Бо помолчал и сказал: но раздувать будем, слышишь? Среди своих, я имею в виду. Чтобы до Ковальски дошло как следует, что я тебя уволил – с треском, со скандалом и все такое. Вон из профессии. Как он и хотел, небось. Раздувать будем, что ты, мол, стучала и так далее.
– Раздувай, ради бога. Я заслужила. Бо, я рехнусь. Поверь мне: ну я не знала, не могла себе представить, что она… Ну то есть, я очень люблю Фельку, но она бывает очень раскрытой, слишком…
– Что она твои побасенки про нашу студию будет Ковальски пересказывать?
– Послушай, ну она не думала, наверное… Она же очень чистая девочка…
– Ой, Вуп…
– Ну, в смысле она очень ему доверяла; но виновата же все равно я!
– Вуп, послушай, я тебе один раз скажу, и мы эту тему закроем. Ты действительно виновата; во-первых, потому, что такие вещи никому не говорят, ни-ко-му. Черт, мне даже произносить это дико: ты же не девочка, в конце концов. А во-вторых, ты знаешь Ковальски прекрасно и знаешь, что она трепло, но даже если бы она не была треплом таким – сам факт того, что у нее дядя-дружочек работает в полиции, должен был тебе на рот замок повесить. Тем более, что, как уже было сказано, вообще…
Вупи слушала его голос, закрыв глаза. «Что бы ни произошло, мы прорвемся, – думала она, – что бы ни произошло, мы с Алекси вместе, и мы прорвемся». Она почувствовала, что сильно потеют руки.
Дверь опять дернули, Вупи опять крикнула:
– Дайте поговорить!
– Дайте вибратор вымыть! – недовольно проорали из-за двери.
– В кухне вымойте! – рявкнул Бо.
Голос секунду помолчал и обиженно, но громко сказал:
– В кухне и разговаривайте.
– Ты мне, знаешь, лучше расскажи, что ты ей говорила; я хочу быть готов, а то вдруг. Из такого… криминального.
– Бо, да я и не рассказывала почти ничего! Может, еще не она?

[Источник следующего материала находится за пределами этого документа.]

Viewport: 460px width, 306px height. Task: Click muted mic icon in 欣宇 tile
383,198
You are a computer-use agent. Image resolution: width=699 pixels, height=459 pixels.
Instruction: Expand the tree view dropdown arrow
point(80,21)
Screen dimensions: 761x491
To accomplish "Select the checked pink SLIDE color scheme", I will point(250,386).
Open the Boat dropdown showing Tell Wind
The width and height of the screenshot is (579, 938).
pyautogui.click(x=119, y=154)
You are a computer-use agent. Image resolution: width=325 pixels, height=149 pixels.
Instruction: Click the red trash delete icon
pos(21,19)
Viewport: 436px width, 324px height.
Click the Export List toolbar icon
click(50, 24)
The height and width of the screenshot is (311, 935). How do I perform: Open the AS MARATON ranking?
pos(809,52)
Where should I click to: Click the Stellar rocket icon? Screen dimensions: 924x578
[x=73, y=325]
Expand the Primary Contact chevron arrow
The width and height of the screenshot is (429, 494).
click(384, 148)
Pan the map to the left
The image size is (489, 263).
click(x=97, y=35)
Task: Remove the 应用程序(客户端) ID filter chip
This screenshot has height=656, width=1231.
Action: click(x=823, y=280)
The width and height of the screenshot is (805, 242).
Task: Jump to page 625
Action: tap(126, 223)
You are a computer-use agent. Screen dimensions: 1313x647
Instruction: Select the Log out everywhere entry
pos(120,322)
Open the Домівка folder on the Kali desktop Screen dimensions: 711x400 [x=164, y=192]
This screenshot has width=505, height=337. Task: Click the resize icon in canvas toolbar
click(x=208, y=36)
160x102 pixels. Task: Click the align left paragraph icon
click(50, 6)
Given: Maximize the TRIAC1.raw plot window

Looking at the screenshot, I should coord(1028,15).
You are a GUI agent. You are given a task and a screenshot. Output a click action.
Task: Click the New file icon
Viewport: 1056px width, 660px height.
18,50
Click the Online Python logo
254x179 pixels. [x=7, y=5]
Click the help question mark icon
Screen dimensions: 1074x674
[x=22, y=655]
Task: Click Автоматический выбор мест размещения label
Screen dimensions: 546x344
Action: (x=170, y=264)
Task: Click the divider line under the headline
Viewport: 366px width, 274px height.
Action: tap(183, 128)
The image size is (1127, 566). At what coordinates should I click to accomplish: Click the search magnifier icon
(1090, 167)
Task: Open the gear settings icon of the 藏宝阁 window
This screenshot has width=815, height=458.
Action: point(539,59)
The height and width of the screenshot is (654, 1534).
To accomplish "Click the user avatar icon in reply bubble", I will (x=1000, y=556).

– Детка, я понимаю, тебе не хочется, чтобы я о ней плохо думал. Но ты посмотри: Ковальски меня вызывает и рассказывает сладким голосом такие вещи, которые ему совсем знать не положено. И отпускает «пока что». Вот давай думать: чего вдруг, чего хочет? Ну, первая мысль у меня была – ищет дело, чтобы отыграться за отобранную у него Глорию. Ладно. Но почему я? Легче шмонать тех, кто пожестче чего делает, там вероятности больше. Значит, косвенного чего-то хочет. Чего именно? Хочет мести – значит, роет под тебя. Глупо, конечно, впопыхах это он, потому что понятно было, что я просчитаю; а может, этого и хотел. В общем, детка, хотел он, чтобы я тебя уволил: или, как дурак, поверив, что ты на меня стучишь, или, как умный, просчитав, что он именно твоего увольнения добивается. Ну вот я тебя уволил, чтобы Дэн видел, как Фелька себе локти грызет, что это из-за нее ты отсюда вылетела. Потому что ведь Дэн ее крови хочет, только добраться не может.